When Prime Minister Justin Trudeau meets with Mexican President Enrique Pena Nieto next week at the ‘Three Amigos’ summit in Ottawa, Claudia Medina Tamariz hopes that torture will be on his mind.

Medina Tamariz said she was whisked away to a naval base in Vera Cruz state during the early morning hours one day in August 2012.

Tamariz says she was blindfolded, sexually abused, and strangled over the course of 36 hours. She was only allowed to leave after signing a confession stating she was a member of organized crime.

“What is most etched in my mind are the electrical shocks,” she told CTV’s Omar Sachedina through a translator in Ottawa. “They tied electrical wires around my toes and whenever the current was passed they played heavy rock music, and the higher the volume the stronger the electrical shocks.”

Despite counselling, she still has trouble walking by places where loud rock music is playing, she said.

Tamariz recanted her forced confession and all charges were dropped in court.
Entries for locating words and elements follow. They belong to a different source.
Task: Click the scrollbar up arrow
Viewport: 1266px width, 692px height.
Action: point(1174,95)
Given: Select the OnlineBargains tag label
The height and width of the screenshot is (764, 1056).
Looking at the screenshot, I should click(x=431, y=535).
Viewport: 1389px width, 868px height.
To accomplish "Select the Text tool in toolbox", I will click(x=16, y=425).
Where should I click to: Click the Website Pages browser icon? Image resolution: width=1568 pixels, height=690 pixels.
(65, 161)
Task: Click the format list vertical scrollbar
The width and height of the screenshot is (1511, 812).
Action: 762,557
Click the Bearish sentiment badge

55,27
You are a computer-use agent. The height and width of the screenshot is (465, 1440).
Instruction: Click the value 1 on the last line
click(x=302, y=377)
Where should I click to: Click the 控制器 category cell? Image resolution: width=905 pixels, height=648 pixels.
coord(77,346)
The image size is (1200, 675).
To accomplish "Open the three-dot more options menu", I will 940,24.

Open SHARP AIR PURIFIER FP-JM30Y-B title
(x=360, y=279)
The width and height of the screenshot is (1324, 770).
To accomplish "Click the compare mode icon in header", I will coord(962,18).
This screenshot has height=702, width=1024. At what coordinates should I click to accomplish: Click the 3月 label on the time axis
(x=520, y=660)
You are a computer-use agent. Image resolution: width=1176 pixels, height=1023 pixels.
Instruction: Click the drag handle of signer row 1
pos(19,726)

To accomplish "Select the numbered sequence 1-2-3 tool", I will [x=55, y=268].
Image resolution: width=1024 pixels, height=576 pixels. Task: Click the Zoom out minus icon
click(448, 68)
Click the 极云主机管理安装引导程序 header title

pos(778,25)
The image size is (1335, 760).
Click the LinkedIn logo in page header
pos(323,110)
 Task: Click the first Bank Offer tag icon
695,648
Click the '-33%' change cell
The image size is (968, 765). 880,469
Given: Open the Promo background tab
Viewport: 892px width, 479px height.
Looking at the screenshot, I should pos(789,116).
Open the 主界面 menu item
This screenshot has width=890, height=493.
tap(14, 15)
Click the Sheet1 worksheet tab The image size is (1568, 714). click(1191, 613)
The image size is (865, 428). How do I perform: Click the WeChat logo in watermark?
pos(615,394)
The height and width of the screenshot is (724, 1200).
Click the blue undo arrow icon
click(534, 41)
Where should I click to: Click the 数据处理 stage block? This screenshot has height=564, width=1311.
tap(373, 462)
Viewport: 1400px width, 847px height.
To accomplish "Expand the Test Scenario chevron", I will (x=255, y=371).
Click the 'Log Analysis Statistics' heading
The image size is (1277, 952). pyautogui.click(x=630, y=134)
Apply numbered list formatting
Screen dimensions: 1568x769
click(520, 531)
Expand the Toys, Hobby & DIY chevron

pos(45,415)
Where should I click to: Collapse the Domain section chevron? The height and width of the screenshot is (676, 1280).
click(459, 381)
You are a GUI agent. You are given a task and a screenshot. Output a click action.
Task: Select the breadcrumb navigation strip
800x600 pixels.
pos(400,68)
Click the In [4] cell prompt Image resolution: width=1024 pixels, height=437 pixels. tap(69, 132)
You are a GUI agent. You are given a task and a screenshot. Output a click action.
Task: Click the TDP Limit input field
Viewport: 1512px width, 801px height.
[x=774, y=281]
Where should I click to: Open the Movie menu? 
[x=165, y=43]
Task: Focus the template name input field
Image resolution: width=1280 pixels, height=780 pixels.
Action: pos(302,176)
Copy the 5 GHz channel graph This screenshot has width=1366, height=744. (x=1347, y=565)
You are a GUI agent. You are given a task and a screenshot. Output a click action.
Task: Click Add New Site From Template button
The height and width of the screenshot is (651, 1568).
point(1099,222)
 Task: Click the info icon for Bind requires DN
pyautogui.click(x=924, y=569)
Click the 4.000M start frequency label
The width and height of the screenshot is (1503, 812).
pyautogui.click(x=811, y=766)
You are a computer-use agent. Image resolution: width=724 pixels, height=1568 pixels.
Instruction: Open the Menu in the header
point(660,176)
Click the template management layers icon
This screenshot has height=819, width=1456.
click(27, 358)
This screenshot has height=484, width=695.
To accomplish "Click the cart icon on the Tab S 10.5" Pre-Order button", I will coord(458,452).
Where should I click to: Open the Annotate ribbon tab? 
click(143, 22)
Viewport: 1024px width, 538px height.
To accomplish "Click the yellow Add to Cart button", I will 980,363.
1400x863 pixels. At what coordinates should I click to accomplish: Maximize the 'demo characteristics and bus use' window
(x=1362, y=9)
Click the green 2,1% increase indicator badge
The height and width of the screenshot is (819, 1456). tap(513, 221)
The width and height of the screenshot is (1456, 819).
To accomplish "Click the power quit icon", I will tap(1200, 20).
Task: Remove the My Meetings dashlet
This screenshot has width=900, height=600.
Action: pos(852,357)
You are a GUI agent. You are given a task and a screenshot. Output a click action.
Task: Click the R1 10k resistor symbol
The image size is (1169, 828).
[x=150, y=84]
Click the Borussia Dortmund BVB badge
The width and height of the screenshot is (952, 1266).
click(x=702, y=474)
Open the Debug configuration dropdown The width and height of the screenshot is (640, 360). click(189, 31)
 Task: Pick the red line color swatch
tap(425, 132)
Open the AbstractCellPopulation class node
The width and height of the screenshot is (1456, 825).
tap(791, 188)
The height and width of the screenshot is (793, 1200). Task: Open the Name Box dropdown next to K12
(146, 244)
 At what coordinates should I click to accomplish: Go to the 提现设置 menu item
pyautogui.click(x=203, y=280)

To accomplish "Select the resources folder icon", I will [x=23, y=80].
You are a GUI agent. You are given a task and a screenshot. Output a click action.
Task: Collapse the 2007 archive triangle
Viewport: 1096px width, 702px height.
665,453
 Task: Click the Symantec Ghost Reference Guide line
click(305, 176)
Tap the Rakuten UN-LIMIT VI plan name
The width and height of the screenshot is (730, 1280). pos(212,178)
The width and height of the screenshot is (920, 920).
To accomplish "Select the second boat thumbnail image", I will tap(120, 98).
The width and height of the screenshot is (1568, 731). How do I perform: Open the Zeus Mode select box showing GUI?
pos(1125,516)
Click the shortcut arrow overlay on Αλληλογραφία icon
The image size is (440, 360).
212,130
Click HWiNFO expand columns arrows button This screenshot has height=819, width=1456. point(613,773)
However, she said no one was ever punished for the torture and a human rights complaint went nowhere.

Tamariz points out that such torture and killings by authorities are widespread in Mexico, where authorities have the right to hold organized crime suspects without charge.

“Forced disappears are rampant,” she said. “Take the example of the students at Ayotzinapa,” she added, referring to the 43 teachers college students who disappeared under murky circumstances in 2014.

Amnesty International reports that more than 100,000 people have been killed and 27,000 have disappeared since 2006 in Mexico. The activist group is providing support to Tamariz and other campaigners trying to raise the issue internationally.

Juan Mendez, the United Nations Special Rapporteur on Torture, visited Mexico in 2014 and found torture present in police forces “from almost all jurisdictions” and in the armed forces, which are used to fight organized crime.

Mendez also noted “tolerance, indifference or complicity on the part of some doctors, public defenders, prosecutors and judges.”

He wrote that he found “disturbing similarities” among the stories told by alleged victims.

“Generally speaking, people report having been detained by individuals dressed as civilians, sometimes hooded, who drive unmarked cars, do not have an arrest warrant and do not give the reasons for the arrest,” Mendez wrote.

“When people are arrested at home, such individuals generally enter the home without a warrant and property is damaged and stolen,” he added.

“They are blindfolded and driven to unknown locations, including military bases, where the torture continues,” he went on.

The torture they endure, according to Mendez, includes:

  • electric shocks, usually to the genitals
  • punches, kicks and beatings with sticks
  • asphyxiation with plastic bags
  • waterboarding
  • forced nudity
  • suspension from limbs
  • threats, and insults.

Alex Neve, Secretary General of Amnesty International Canada, said that Trudeau must raise the torture and disappearances with Pena Nieto and “insist that the impunity that fuels these violations is brought to an end.”